**INSTRUCTIONS TO FOLLOW:**
Pick out each line of the records that contains the string "height", and copy those lines. Match case exactly.

**RECORD EXTRACTS:**
+ + + + +

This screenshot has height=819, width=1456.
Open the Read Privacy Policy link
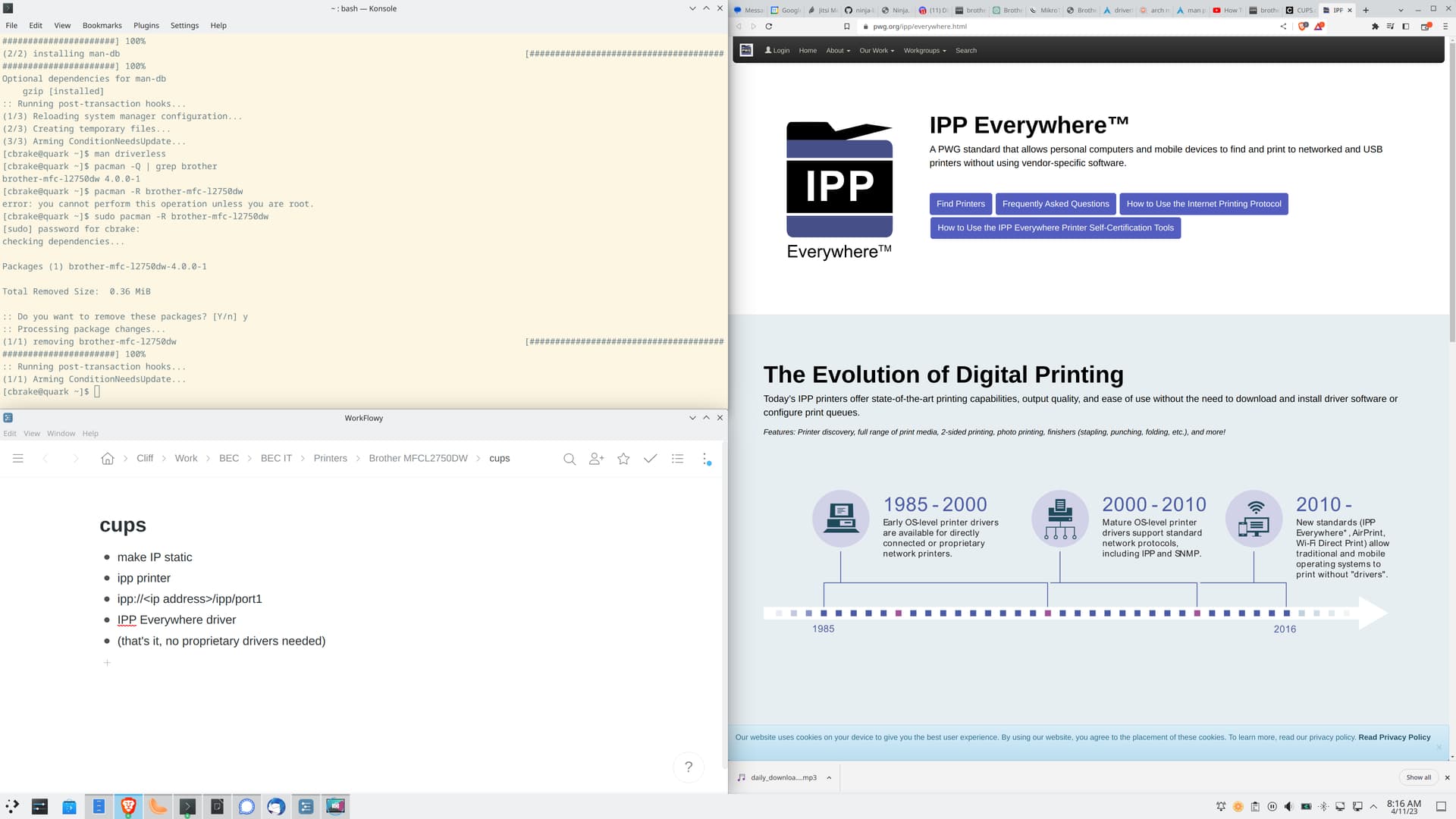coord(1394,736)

+ + + + +

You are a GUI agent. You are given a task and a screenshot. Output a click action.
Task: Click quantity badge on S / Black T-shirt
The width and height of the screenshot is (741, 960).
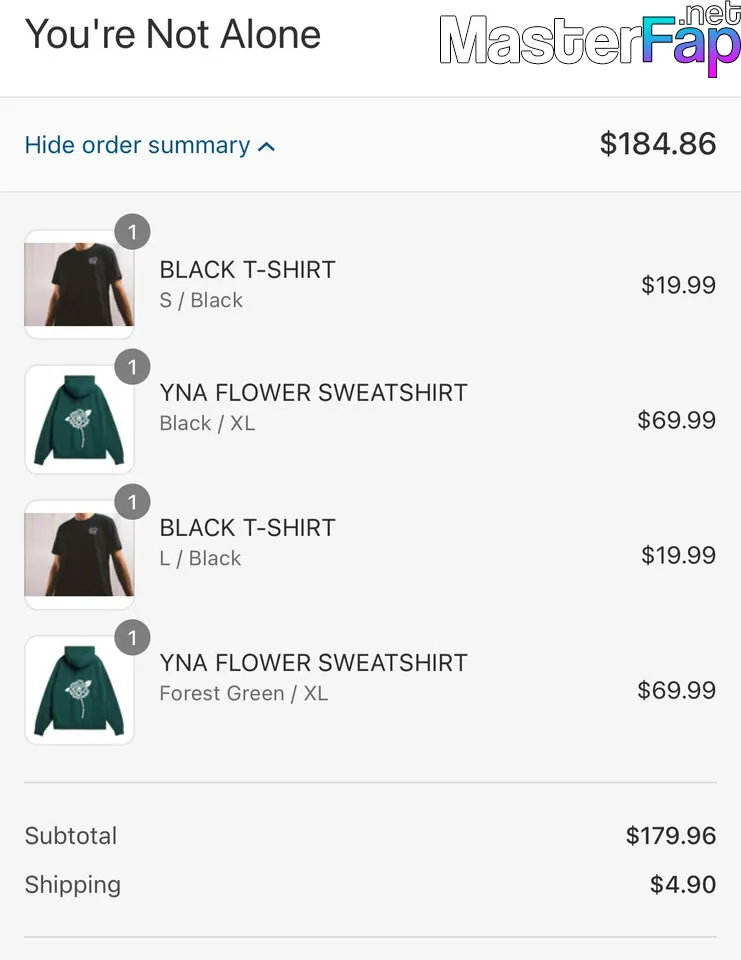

+ + + + +

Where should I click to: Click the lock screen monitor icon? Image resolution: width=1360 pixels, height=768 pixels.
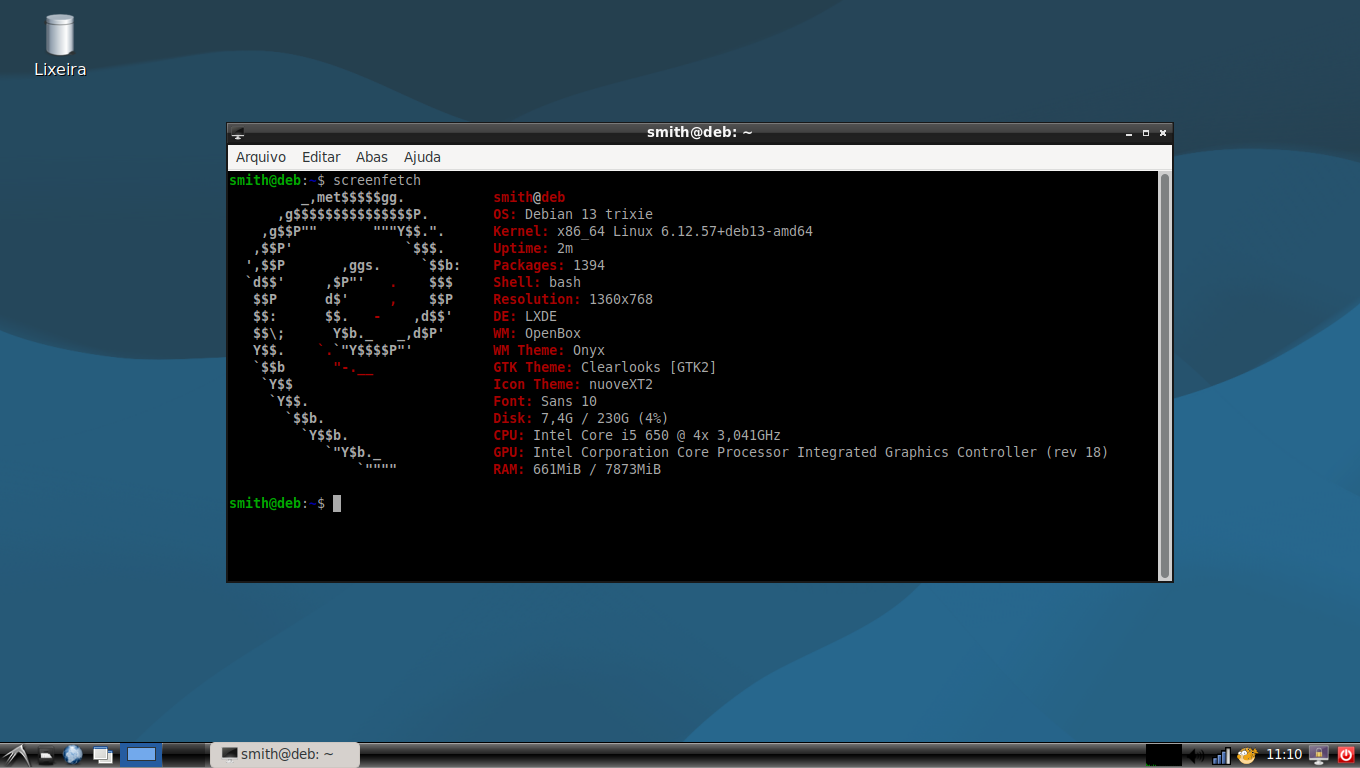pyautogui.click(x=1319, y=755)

+ + + + +

**RESULT OF THE TASK:**
This screenshot has height=819, width=1456.
The width and height of the screenshot is (741, 960).
Where should I click to: Click the lock screen monitor icon? Image resolution: width=1360 pixels, height=768 pixels.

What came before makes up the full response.